Detective Evans said according to Ronnie Freels, firearms expert for the Kentucky State Police, rifling characteristics are the same on the test bullets that were fired from the rifle found in Ragland's bedroom as the bullet that was removed from Trent DiGiuro.
Mr. Ragland has pleaded not guilty. At his preliminary hearing Wednesday, Fayette District Judge Kevin Horne ruled there was enough evidence to send the case to a grand jury and denied a defense request that the $1 million bond be lowered.
Judge Horne also set conditions on Mr. Ragland in the event that he makes the bond. The judge imposed an 8 p.m. curfew, ordered Mr. Ragland to have no contact with any of the witnesses, to stay in Franklin County except for court appearances and subject himself to electronic monitoring.
Mr. Ragland is the son of a prosperous Frankfort businessman who is a financial contributor to Gov. Paul Patton, but defense attorney Guthrie True said after the hearing that raising a $1 million bond for Mr. Ragland was a practical impossibility. Mr. Ragland is lodged in the Fayette County jail.
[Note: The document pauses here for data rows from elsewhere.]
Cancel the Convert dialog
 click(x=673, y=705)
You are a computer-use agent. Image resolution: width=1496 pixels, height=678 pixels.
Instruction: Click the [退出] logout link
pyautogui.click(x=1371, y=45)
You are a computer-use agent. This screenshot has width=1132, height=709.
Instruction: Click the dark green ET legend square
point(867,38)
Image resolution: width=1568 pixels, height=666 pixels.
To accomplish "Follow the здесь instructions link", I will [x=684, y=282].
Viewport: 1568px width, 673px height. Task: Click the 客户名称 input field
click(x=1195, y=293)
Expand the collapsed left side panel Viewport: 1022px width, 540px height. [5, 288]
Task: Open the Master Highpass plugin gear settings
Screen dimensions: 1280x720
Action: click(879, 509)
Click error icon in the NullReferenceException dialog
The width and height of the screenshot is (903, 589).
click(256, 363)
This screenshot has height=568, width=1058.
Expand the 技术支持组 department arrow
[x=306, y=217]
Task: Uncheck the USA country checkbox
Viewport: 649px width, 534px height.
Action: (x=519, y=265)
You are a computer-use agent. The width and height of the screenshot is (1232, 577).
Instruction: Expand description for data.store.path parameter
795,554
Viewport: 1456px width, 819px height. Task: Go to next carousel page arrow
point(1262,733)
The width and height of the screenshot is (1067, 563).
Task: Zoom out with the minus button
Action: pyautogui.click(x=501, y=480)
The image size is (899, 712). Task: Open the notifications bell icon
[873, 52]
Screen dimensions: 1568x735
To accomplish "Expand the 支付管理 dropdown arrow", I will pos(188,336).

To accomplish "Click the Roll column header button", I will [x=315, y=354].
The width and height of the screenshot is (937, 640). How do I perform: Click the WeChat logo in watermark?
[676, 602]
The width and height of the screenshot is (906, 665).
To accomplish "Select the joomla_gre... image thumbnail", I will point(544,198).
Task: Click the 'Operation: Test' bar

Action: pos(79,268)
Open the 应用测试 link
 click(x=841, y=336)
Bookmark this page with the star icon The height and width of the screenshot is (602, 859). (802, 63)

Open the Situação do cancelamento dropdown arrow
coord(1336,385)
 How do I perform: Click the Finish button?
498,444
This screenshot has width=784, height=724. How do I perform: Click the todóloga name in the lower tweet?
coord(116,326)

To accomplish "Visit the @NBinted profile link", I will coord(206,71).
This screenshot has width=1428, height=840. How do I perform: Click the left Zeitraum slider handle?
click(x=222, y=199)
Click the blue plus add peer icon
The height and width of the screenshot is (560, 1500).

An attorney for one of the witnesses in the case, an ex-girlfriend of Mr. Ragland's, said the woman fears for her life and is living in seclusion outside the state.
The woman, a 28-year-old former University of Kentucky student, has been identified in court records only by the initials A.L. Her information was the break police needed for Friday's arrest of Mr. Ragland, also a former UK student, in Mr. DiGiuro's 1994 shooting death.
The woman dated Mr. Ragland for almost two years, according to her lawyer, Thomas Bullock.
Mr. Bullock said the U.S. attorney's office, the FBI, Lexington-Fayette County police and the Fayette County commonwealth's attorney's office are all helping to protect the woman and keep her location a secret. She is not in protective custody, he said.
Mr. DiGiuro was killed after a party on July 17, 1994, on the front porch of a Lexington home he shared with other football players.
As the party wound down about 2:40 a.m., Mr. DiGiuro was shot in the head.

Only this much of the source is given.